학술논문
Follow-up of Blood-Pressure Lowering and Glucose Control in Type 2 Diabetes
Document Type
Academic Journal
Author
Zoungas, Sophia; Chalmers, John; Neal, Bruce; Billot, Laurent; Li, Qiang; Hirakawa, Yoichiro; Arima, Hisatomi; Monaghan, Helen; Joshi, Rohina; Colagiuri, Stephen; Cooper, Mark E.; Glasziou, Paul; Grobbee, Diederick; Hamet, Pavel; Harrap, Stephen; Heller, Simon; Lisheng, Liu; Mancia, Giuseppe; Marre, Michel; Matthews, David R.; Mogensen, Carl E.; Perkovic, Vlado; Poulter, Neil; Rodgers, Anthony; Williams, Bryan; MacMahon, Stephen; Patel, Anushka; Woodward, Mark
Source
The New England Journal of Medicine. Oct 09, 2014 371(15):1392-1406
Subject
Language
English
ISSN
0028-4793
Abstract
BACKGROUND: In the Action in Diabetes and Vascular Disease: Preterax and Diamicron Modified Release Controlled Evaluation (ADVANCE) factorial trial, the combination of perindopril and indapamide reduced mortality among patients with type 2 diabetes, but intensive glucose control, targeting a glycated hemoglobin level of less than 6.5%, did not. We now report results of the 6-year post-trial follow-up. METHODS: We invited surviving participants, who had previously been assigned to perindopril–indapamide or placebo and to intensive or standard glucose control (with the glucose-control comparison extending for an additional 6 months), to participate in a post-trial follow-up evaluation. The primary end points were death from any cause and major macrovascular events. RESULTS: The baseline characteristics were similar among the 11,140 patients who originally underwent randomization and the 8494 patients who participated in the post-trial follow-up for a median of 5.9 years (blood-pressure–lowering comparison) or 5.4 years (glucose-control comparison). Between-group differences in blood pressure and glycated hemoglobin levels during the trial were no longer evident by the first post-trial visit.

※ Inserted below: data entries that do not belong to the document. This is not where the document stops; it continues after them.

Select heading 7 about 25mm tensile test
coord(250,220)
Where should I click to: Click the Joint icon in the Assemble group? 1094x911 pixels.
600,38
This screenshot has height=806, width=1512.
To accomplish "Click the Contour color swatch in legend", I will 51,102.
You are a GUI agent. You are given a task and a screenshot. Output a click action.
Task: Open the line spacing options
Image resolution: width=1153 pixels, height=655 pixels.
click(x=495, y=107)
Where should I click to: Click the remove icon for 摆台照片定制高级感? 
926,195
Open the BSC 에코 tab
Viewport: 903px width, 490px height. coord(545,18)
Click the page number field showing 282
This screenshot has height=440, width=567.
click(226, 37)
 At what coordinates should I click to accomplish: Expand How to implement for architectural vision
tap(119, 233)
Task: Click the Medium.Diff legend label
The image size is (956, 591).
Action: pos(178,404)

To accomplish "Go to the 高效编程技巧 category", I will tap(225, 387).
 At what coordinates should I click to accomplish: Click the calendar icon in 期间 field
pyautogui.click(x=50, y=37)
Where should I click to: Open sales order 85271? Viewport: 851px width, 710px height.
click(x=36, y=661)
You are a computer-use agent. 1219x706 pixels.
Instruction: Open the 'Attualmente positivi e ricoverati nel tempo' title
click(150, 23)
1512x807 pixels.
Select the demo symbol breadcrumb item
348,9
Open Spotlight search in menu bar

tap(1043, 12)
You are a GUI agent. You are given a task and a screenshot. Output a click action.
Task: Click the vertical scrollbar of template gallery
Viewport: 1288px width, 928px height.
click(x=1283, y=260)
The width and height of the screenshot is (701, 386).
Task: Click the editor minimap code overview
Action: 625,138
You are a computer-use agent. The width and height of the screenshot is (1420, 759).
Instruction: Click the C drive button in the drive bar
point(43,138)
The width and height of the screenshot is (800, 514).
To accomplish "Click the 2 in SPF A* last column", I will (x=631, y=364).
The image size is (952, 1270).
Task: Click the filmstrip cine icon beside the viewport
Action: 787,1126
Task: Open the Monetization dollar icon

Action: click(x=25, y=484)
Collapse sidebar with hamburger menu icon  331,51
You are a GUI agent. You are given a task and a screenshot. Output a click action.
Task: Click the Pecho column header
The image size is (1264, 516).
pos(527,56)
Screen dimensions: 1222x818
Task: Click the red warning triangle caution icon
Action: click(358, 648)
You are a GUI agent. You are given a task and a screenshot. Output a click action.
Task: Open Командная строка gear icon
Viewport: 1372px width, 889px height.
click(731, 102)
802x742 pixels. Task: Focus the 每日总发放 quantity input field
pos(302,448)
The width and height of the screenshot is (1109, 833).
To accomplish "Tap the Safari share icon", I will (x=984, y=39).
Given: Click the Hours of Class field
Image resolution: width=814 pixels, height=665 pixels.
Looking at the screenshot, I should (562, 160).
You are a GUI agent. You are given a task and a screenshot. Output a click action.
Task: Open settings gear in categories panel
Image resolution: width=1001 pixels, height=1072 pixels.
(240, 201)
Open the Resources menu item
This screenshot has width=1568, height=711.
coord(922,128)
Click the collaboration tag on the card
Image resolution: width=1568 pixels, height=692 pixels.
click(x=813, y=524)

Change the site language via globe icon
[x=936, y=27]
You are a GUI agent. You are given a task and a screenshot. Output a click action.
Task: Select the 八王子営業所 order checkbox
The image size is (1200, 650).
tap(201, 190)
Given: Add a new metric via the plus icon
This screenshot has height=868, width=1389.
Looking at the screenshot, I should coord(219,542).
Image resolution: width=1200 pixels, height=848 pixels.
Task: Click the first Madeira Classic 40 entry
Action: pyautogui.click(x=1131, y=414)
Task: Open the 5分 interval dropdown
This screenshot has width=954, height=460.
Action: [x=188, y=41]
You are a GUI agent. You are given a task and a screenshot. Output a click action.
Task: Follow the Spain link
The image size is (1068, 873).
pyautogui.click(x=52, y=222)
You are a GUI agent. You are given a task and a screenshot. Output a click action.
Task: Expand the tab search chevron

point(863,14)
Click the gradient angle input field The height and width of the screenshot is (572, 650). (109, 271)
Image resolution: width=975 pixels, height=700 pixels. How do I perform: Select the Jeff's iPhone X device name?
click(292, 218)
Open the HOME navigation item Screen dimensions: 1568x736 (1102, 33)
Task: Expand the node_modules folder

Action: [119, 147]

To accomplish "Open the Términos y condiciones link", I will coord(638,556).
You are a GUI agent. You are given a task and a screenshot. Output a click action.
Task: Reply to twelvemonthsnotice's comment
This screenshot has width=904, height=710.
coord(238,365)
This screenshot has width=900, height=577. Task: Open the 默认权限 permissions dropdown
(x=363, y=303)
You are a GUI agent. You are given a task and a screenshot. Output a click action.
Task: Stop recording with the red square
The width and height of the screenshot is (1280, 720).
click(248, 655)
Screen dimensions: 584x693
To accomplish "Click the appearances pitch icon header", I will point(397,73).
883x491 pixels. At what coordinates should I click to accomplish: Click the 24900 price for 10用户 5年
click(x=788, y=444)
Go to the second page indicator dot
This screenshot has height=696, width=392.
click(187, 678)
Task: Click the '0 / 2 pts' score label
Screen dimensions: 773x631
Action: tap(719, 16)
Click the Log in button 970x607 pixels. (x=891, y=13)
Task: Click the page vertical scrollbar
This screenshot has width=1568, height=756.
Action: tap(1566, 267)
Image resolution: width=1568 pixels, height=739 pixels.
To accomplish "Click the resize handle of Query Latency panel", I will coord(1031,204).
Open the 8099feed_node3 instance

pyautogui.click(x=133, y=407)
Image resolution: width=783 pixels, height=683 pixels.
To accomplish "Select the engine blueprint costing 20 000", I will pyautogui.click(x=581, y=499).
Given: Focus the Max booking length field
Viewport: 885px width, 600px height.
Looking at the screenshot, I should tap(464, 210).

The reductions in the risk of death from any cause and of death from cardiovascular causes that had been observed in the group receiving active blood-pressure–lowering treatment during the trial were attenuated but significant at the end of the post-trial follow-up; the hazard ratios were 0.91 (95% confidence interval [CI], 0.84 to 0.99; P=0.03) and 0.88 (95% CI, 0.77 to 0.99; P=0.04), respectively. No differences were observed during follow-up in the risk of death from any cause or major macrovascular events between the intensive-glucose-control group and the standard-glucose-control group; the hazard ratios were 1.00 (95% CI, 0.92 to 1.08) and 1.00 (95% CI, 0.92 to 1.08), respectively. CONCLUSIONS: The benefits with respect to mortality that had been observed among patients originally assigned to blood-pressure–lowering therapy were attenuated but still evident at the end of follow-up. There was no evidence that intensive glucose control during the trial led to long-term benefits with respect to mortality or macrovascular events. (Funded by the National Health and Medical Research Council of Australia and others; ADVANCE-ON ClinicalTrials.gov number, NCT00949286.)